The case of β-lactamase (BETA)–β-lactamase inhibitor (BLIP) has been used repeatedly as a test case for Phaser because the original structure solution by MR using AMoRe (Navaza, 1994) was difficult even though good models were available (the structures of both components had already been solved in isolation; Strynadka et al., 1996). The difficult part of the MR solution was placing BLIP. The command script for the solution of BETA–BLIP using the ‘automated MR’ mode of Phaser is shown in Appendix A1. The search order is given as BETA and then BLIP. This is because BETA, with 62% of the molecular weight, would be expected to have the highest fraction scattering (and indeed it does, as the B factors for BETA and BLIP are comparable). Phaser rapidly produces a correct solution for the complex.

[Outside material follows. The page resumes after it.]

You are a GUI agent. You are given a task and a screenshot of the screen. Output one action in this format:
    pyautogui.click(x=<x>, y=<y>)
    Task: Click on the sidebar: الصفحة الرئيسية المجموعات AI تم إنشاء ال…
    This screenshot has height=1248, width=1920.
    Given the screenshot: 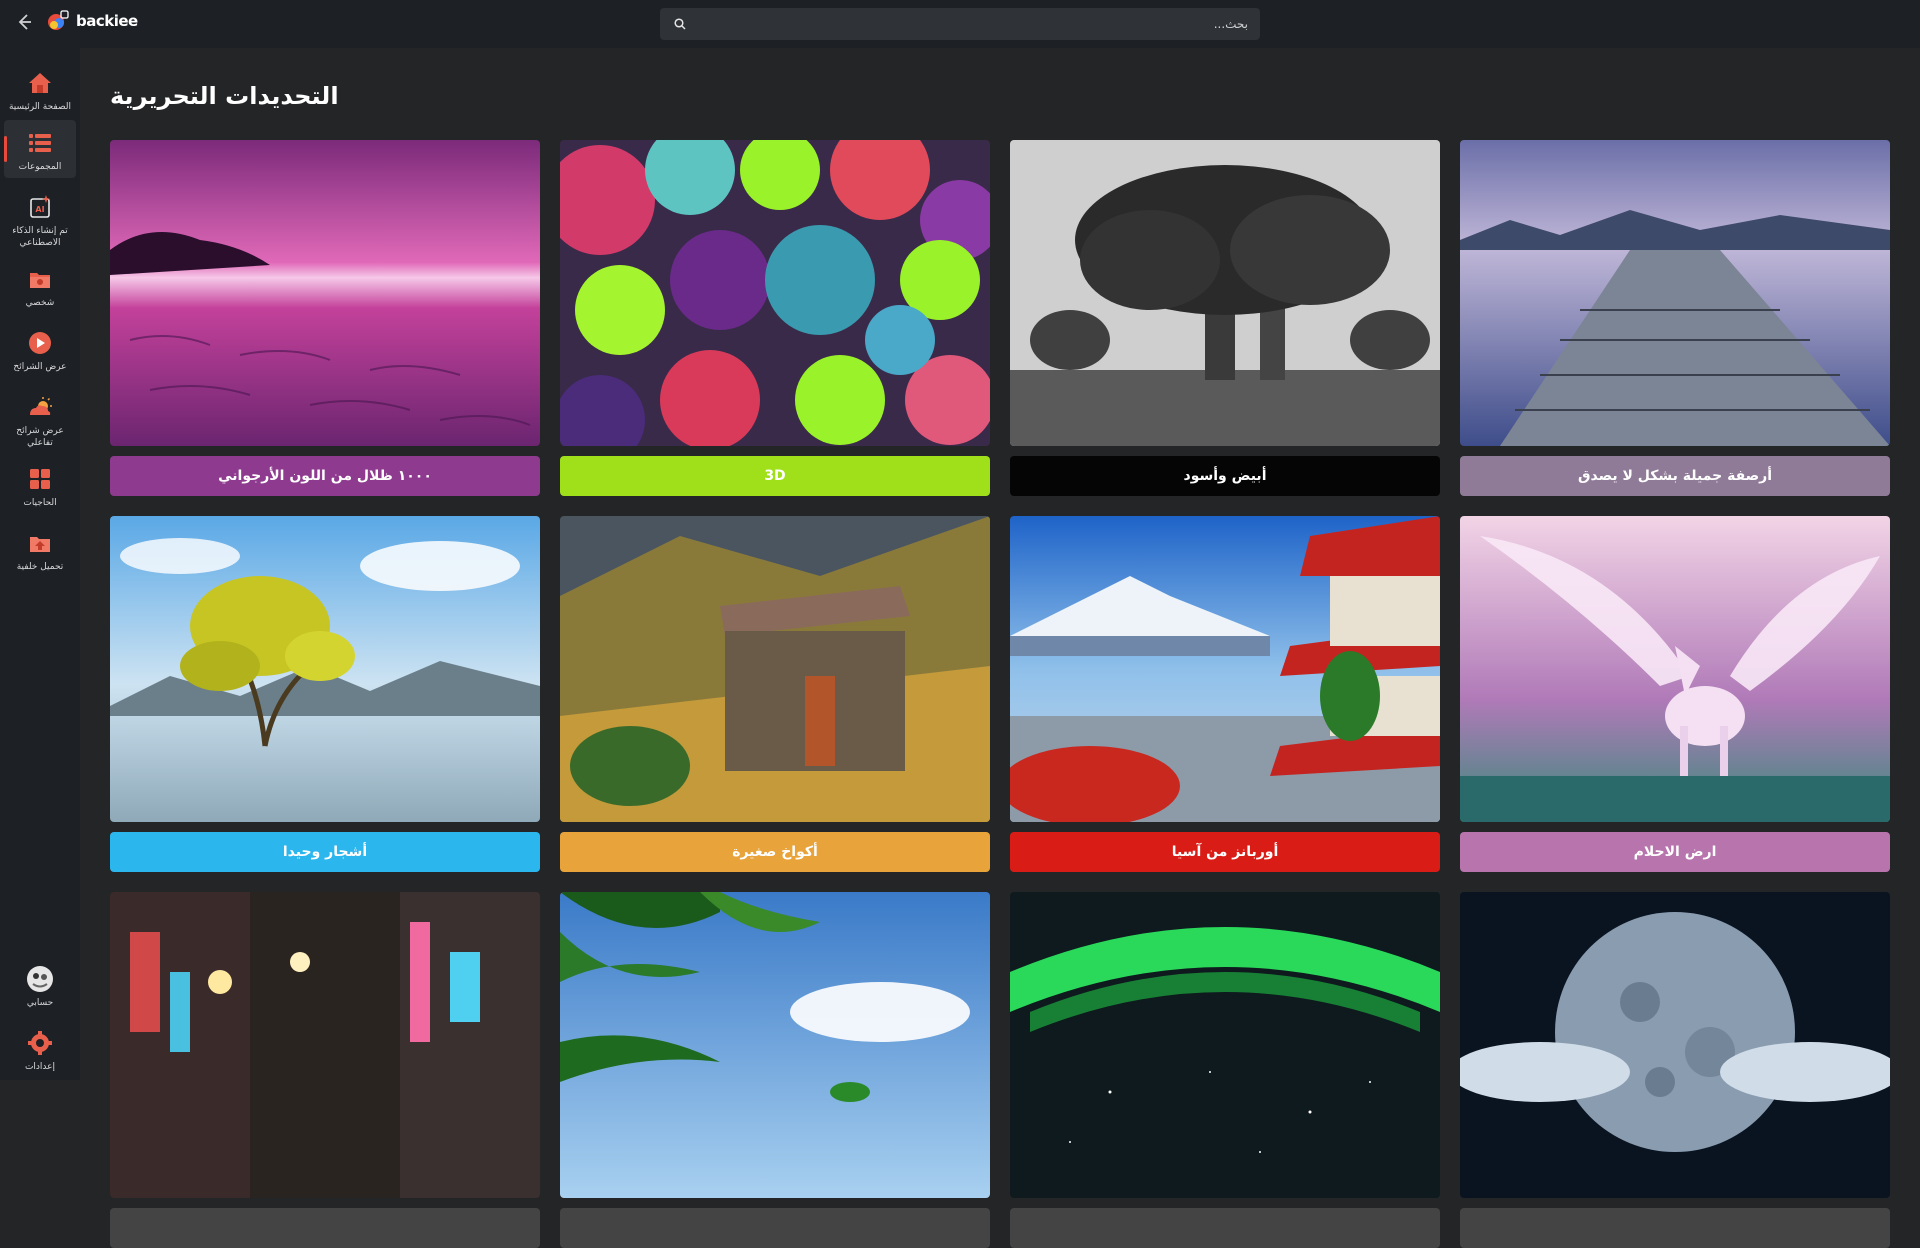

This previously difficult structure solution becomes trivial because of two algorithms implemented in Phaser.

  • The first is the anisotropy correction; there is significant anisotropy in the data (the maximum B-factor difference in different directions is 32 Ų).
  • The second is the improved rotation-function target in MLRF, particularly in that the solution for BETA can be used to find the correct rotation-function solution for BLIP. Using the traditional Crowther (1972) fast rotation function, the Z score for the correct BLIP placement is 3.8 and the top Z score of 4.4 corresponds to an incorrect placement. Using MLRF and the prior knowledge about the placement of BETA, the correct placement of BLIP has a Z score of 6.5 and is the highest score in the search. (These results are for data that have had the anisotropy correction applied, to illustrate the improvement given by the MLRF alone.)